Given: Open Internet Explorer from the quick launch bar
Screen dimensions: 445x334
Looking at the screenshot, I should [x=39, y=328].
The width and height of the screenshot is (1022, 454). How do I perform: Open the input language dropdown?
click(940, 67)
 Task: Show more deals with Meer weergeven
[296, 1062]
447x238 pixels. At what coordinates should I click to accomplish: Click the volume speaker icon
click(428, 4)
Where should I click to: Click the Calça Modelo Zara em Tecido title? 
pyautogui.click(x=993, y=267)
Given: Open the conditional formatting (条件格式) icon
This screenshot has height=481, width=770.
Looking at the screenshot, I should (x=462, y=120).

________________

### What to produce
Rewrite all of the material above as a numbered list with one line per item, and drop any blank lines.

### Final answer
1. Given: Open Internet Explorer from the quick launch bar
2. Screen dimensions: 445x334
3. Looking at the screenshot, I should [x=39, y=328].
4. The width and height of the screenshot is (1022, 454). How do I perform: Open the input language dropdown?
5. click(940, 67)
6.  Task: Show more deals with Meer weergeven
7. [296, 1062]
8. 447x238 pixels. At what coordinates should I click to accomplish: Click the volume speaker icon
9. click(428, 4)
10. Where should I click to: Click the Calça Modelo Zara em Tecido title? 
11. pyautogui.click(x=993, y=267)
12. Given: Open the conditional formatting (条件格式) icon
13. This screenshot has height=481, width=770.
14. Looking at the screenshot, I should (x=462, y=120).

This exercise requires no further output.